SUPPLIED PASSAGE
Initially the planned cuts amounted to as much as 40% of the bus routes serviced by Santa Cruz Metropolitan Transit District, or "Santa Cruz Metro". By the last meeting of the Board to hear public comment and to decide on the actual cuts that would take effect, on June 24th, 2016, the threat had been reduced down to about 15% of the bus lines. These percentages are rough figures, and not to be taken as an exact number or precise and verifiable fact.

We will return to the facts later in this article. We are many, many kinds of people wanting, needing and living together, including all kinds of animals and plants and even ostriches. That's a fact, of a sorts, albeit, of a metaphorical kind. We all want and need to go places, too. And we are working to assess the facts about these percentages, and other facts.

One of the bus drivers presented these percentages, to this author yesterday, on July 7th, in a casual conversation. The board presented other percentages at the meeting on June 24th, that will be mentioned further on in this article.

The defense of our bus routes was in many ways successful, but that success owes to the willingness of the bus drivers to accept a deferment of a 2% raise that these generous drivers voted for and which they sacrificed. The largely defensive effort by the Santa Cruz Bus Rider's Association, or "BRA", which had some success in defending against the cuts, also owes to the collective community work and participation that bus activists, students from the two local colleges, and riders from all parts of the community, including the disability rights activists, and many other persons active and who contributed and participated fully of their own accord and not in any way because the BRA had anything to do with their completely independent actions. Barrow Emerson maintains and is likely to have made incredible attempts at outreaching, and garnering successfully a large degree of public input. Thank you, Barrow, and cheers to everyone in the community who participated in any of the aspects of public comment.

MATERIAL PROVIDED

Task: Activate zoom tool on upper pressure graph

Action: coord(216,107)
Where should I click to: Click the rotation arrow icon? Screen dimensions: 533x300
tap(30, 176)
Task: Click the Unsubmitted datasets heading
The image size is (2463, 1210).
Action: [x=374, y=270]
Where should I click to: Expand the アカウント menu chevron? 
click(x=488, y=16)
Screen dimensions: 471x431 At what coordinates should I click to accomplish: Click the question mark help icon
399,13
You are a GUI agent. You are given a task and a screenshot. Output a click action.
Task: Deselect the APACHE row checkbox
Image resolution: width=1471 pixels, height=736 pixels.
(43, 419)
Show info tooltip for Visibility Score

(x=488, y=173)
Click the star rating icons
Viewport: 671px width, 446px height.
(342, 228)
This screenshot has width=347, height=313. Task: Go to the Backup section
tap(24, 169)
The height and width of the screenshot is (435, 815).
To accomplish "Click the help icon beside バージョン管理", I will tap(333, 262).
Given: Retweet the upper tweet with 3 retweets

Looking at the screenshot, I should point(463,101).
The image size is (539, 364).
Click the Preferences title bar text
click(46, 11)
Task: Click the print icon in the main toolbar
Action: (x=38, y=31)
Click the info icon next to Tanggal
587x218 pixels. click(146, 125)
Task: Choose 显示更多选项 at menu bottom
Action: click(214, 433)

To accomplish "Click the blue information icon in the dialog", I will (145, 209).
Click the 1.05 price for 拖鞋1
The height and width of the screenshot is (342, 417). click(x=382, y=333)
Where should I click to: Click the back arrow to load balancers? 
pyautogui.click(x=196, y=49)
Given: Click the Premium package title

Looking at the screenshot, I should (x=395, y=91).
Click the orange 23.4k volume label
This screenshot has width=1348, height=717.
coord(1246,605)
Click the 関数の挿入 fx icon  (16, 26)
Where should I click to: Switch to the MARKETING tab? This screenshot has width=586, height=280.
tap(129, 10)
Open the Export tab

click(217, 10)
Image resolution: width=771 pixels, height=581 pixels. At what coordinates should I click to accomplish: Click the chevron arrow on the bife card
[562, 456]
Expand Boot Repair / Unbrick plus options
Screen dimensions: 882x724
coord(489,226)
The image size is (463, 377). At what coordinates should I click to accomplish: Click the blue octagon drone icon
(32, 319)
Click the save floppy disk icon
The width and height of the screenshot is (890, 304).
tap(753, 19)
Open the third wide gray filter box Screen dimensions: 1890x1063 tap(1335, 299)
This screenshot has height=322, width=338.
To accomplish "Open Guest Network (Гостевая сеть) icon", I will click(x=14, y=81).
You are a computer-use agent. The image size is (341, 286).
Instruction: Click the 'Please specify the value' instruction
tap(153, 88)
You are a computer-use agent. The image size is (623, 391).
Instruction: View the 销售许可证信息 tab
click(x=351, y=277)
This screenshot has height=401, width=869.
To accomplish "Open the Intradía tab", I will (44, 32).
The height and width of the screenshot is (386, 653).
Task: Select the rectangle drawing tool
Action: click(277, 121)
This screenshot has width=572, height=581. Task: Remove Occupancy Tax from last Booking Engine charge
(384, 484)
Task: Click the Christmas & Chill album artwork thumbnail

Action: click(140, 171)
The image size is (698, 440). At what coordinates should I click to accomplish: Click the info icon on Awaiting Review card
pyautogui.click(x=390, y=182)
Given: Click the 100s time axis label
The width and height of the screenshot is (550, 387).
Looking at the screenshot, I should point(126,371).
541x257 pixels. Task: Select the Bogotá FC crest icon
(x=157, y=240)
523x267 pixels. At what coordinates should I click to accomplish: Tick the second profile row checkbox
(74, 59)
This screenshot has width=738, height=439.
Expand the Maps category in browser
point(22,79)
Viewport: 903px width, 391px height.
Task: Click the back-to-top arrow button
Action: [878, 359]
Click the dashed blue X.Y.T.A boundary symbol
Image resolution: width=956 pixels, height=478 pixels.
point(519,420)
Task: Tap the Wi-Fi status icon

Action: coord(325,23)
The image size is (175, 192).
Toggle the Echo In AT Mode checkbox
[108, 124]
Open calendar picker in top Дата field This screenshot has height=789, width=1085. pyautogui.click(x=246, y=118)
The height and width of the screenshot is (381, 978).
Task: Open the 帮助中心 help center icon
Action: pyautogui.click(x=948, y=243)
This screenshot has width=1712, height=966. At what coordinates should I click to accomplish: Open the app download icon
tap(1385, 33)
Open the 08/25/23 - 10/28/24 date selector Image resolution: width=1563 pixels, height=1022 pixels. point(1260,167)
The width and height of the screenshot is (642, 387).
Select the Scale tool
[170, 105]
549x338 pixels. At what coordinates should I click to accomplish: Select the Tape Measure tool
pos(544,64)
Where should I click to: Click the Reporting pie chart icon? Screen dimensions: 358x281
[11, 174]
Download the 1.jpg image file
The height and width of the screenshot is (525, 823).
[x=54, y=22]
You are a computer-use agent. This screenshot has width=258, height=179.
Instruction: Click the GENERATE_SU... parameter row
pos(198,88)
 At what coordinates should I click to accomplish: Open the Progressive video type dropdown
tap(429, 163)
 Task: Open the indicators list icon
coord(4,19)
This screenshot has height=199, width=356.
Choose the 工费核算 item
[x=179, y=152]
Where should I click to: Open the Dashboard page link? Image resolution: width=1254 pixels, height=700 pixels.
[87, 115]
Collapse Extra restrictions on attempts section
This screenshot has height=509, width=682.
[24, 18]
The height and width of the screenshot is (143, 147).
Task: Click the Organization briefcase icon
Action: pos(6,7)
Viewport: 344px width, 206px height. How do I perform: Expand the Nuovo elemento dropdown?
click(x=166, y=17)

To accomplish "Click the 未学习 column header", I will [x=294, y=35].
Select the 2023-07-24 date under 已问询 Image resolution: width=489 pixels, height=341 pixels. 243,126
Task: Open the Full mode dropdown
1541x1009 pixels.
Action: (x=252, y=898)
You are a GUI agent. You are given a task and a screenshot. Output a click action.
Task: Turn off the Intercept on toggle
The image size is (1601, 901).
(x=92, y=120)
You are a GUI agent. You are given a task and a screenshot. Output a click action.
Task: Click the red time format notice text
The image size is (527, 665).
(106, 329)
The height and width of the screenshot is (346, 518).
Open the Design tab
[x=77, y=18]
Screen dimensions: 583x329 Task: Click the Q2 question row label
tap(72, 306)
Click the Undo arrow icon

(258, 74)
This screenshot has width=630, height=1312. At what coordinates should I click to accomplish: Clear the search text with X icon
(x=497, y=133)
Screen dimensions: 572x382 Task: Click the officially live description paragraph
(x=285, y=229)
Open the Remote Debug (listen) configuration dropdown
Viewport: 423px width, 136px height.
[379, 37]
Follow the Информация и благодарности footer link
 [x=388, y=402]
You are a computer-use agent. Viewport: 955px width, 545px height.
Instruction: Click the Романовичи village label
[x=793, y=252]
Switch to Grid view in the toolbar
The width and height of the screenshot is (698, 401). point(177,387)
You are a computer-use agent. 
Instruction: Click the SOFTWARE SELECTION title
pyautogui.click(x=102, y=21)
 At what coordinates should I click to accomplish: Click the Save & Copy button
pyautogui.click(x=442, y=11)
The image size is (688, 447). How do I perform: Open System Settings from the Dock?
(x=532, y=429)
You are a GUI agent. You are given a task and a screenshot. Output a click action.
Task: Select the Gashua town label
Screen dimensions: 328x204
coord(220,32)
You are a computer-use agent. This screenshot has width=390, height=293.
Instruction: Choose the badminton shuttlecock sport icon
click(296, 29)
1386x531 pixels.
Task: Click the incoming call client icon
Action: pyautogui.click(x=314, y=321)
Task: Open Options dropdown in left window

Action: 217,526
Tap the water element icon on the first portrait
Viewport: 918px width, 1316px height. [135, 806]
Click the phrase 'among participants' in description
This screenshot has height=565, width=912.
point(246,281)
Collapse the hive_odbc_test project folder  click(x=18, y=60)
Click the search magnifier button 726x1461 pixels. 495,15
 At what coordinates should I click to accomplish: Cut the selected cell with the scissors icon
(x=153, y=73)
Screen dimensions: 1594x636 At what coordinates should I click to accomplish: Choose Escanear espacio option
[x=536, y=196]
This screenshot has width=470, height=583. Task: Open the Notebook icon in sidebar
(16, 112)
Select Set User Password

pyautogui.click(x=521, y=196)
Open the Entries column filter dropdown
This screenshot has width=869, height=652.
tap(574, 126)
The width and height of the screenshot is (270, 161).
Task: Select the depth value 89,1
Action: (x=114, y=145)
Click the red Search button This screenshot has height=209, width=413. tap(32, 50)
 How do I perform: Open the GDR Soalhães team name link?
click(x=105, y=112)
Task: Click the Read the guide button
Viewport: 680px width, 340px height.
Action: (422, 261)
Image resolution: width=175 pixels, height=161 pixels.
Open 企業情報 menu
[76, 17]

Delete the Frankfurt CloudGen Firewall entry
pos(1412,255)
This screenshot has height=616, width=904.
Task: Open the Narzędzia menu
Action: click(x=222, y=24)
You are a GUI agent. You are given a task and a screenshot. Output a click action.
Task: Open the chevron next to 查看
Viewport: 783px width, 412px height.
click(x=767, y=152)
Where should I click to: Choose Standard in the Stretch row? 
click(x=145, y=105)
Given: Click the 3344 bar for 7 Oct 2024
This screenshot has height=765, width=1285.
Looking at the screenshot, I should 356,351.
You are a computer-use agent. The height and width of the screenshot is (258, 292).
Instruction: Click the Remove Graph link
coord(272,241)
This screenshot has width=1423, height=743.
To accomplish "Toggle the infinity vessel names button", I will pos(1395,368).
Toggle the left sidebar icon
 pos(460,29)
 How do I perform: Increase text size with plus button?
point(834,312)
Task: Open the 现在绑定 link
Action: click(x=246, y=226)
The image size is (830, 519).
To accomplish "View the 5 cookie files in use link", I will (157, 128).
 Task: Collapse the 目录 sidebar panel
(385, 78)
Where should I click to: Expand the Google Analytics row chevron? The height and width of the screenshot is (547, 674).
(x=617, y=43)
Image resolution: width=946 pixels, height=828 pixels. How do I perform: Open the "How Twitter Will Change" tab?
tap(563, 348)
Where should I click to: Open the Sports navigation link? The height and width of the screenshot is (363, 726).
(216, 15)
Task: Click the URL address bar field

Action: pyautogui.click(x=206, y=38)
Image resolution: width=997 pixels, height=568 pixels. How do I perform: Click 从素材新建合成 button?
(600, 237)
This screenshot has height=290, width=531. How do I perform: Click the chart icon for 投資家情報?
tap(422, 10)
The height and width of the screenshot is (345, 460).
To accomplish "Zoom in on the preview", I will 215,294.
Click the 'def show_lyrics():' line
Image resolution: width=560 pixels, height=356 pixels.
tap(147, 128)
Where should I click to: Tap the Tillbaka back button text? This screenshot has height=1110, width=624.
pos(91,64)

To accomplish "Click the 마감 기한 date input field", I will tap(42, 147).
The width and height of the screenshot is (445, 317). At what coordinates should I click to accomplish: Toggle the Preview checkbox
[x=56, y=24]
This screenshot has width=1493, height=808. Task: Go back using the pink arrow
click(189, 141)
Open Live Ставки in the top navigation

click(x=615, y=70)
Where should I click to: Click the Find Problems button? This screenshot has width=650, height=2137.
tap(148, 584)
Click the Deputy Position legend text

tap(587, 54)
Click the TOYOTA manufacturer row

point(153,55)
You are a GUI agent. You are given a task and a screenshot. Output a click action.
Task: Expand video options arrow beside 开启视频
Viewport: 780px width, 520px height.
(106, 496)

WHAT THIS EXERCISE ASKS
a - In the article on the Santa Cruz Metro bus cuts, what did the bus drivers vote to defer?
b - Extend the article on the Santa Cruz Metro bus cuts, picking up after its final sentence.

TASK RESPONSES
a - A 2% raise.

b -
Other involved groups and management personnel contributed vigorously and often financially, or by giving time and acceptance. The variety of people who made contributions or promised them, can be hard to name, it ranges from students at Cabrillo to UCSC transit authorities who are pledging to do a sizeable chunk of dough, workers, riders and community groups from Watsonville to create an at least partial dialogue that happened in the heat of the impending cuts situation, and staved off impending worse percentages of cuts from occurring. Even the management of the METRO has agreed to accept some cuts and limitations to their salaries, as we have heard them say. Therefore, the community of people, including bus riders from all situations around the county came together to address the crisis. The effort had heart. It definitely generated heat, seems to have minimized our community's losses. Now, what shall we do? To get to where we are now, let's go over more about where we have been.

The SC Bus Rider's Association was formed in about late April to early May, and worked independently, but also in close association with the bus driver's union throughout much of the short and intense campaign to save bus routes, jobs, and address environmental concerns. The diversity of the interests/political points of view managed to create a steady stream of actions, as we came together with a focused goal to defend against the cuts, and get people out to meetings. As the short campaign went on sometimes passionate dissension and intensity within the group dynamics brought out our weaknesses.

To a large extent the activism was sparked and was a spontaneously generated uprising by the fact of the cuts being announced and the METRO board meetings occurring. There were breaks and successes of the Bus Rider's Association group, and of the communities participation.

Ultimately, it was the natural unity of the Bus Rider's Association group's collective focus that allowed us to agree on two demands. We went from there to wading through, often in smaller units of the larger group (3 people here, one over there...meeting with other folks here or there, hashing out this agreement, or contract like the one that went to vote at Cabrillo, which is still under discussion last that I hear, or that conversation, another doing research, everyone addressing various facets of the progressing situation. The Santa Cruz Bus Rider's Association sort of convulsively came apart amid pressures, and then sputtered into the 24th of June's meeting with the METRO board.

At this point, into the second week of July, our Bus Rider's group effort has died down into embers and we have gone in different directions into the cooling places of summer.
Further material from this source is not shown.